ピサの斜塔は、何で有名なの?

斜めに傾いていること有名な、イタリア トスカーナ地方にあるピサの斜塔。200年かけて大理石で建てられたロマネスク様式の建物です。その高さは55mで、中にある297段の階段で上に登ることができます。世界遺産にも登録され、歴史的な文化価値もありますが、ここには他の名物があります。それは、塔の傾斜を利用した“お決まり”のポーズで写真を撮ること。世界中から訪れた人々が、各々にこの定番写真を撮っていました。この傾きと遠近法を利用して、遊び心いっぱいで写真を撮るのがこのスポットのお約束のようです。

人気写真スポットの一つ、ピサの斜塔でお決まりのあのポーズ 人気写真スポットの一つ、ピサの斜塔でお決まりのあのポーズ

世界共通のポーズとは?

• **掲載一覧**:
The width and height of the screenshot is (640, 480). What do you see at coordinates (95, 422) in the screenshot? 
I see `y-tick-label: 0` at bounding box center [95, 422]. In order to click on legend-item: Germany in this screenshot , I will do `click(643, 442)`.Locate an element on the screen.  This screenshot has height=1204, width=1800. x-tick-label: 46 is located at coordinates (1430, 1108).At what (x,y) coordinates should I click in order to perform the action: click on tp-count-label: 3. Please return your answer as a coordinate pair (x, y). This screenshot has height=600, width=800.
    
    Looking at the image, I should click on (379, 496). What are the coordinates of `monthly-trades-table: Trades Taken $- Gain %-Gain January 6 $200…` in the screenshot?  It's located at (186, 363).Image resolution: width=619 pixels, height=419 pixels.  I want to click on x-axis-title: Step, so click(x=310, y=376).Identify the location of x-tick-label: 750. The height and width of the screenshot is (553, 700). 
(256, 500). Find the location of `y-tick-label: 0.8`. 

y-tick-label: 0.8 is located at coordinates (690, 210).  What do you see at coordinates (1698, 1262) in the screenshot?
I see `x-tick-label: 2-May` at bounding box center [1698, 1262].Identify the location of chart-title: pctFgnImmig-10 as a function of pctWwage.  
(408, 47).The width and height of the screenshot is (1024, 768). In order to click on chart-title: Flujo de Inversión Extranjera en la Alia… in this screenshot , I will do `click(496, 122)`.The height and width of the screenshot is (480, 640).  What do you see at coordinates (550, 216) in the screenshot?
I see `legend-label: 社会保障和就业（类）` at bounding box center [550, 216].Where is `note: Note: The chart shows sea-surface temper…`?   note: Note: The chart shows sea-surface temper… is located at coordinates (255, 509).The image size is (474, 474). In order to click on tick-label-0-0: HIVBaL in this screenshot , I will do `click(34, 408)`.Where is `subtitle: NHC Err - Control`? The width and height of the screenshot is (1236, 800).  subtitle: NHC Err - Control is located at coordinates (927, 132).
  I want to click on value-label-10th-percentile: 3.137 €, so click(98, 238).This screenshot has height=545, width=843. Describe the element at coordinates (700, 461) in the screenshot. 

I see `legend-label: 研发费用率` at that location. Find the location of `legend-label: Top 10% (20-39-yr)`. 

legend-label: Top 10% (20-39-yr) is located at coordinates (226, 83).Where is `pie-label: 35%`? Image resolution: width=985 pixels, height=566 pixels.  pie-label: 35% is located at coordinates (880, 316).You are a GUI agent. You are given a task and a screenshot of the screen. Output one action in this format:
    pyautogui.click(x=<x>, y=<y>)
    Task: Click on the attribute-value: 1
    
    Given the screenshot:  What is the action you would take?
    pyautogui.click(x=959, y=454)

• **取り組む課題**:
[1] 次の(a)〜(c)がピサの斜塔についての本文の内容と合っているかを、「はい」か「いいえ」で答えなさい。それぞれ、判断の決め手となる本文の語句をそのまま引用すること。
(a) ピサの斜塔の高さは55mである。
(b) ピサの斜塔は100年かけて建てられた。
(c) ピサの斜塔は世界遺産に登録されていない。
[2] ピサの斜塔についての本文を、最後の見出し「世界共通のポーズとは?」の後から書き継ぎなさい。

• **練習問題の解答**:
[1]
(a) はい。「その高さは55mで」
(b) いいえ。「200年かけて大理石で建てられた」
(c) いいえ。「世界遺産にも登録され」

[2]
ダントツに人気のポーズは、倒れそうになる塔を支えようとしている構図。重い塔を必死な形相で、また逆に、軽そうに余裕の表情で、と様々です。私もやってみました。カメラマンの友人の「もっと右へ」とか「手の平をもっと傾けて」と細かい指示に従った結果、なかなか満足の一枚が撮れました。塔から離れ、広場の外で写すのが一番いいアングルでした。その他に、足で塔を踏み潰そうとしている構図や、敷地内の芝生に寝転んで足で塔を支える構図などいろいろ楽しめます。あなたのオリジナルの一枚を撮ってみてはいかがですか。

いつか倒れてしまうのでしょうか

こんなに傾いていて、倒れてしまわないのだろうか?と疑問に思って、調べてみると。改修工事を経て、危険度はなくなったそうです。地盤の土質のバランスが悪かったことが原因だったので、沈んでしまった反対側の地盤を掘削するという工法で改修。地質学者によると「少なくともあと300年は倒れる危険がない」とか。実は、こんなに「傾き」で有名なピサの斜塔ですが、その傾斜角度は世界一ではないそうです。ドイツにあるズールフーゼンの教会の斜塔が世界一でした。(自然に傾斜した塔として)ピサの斜塔よりも1.22度傾いていたとか。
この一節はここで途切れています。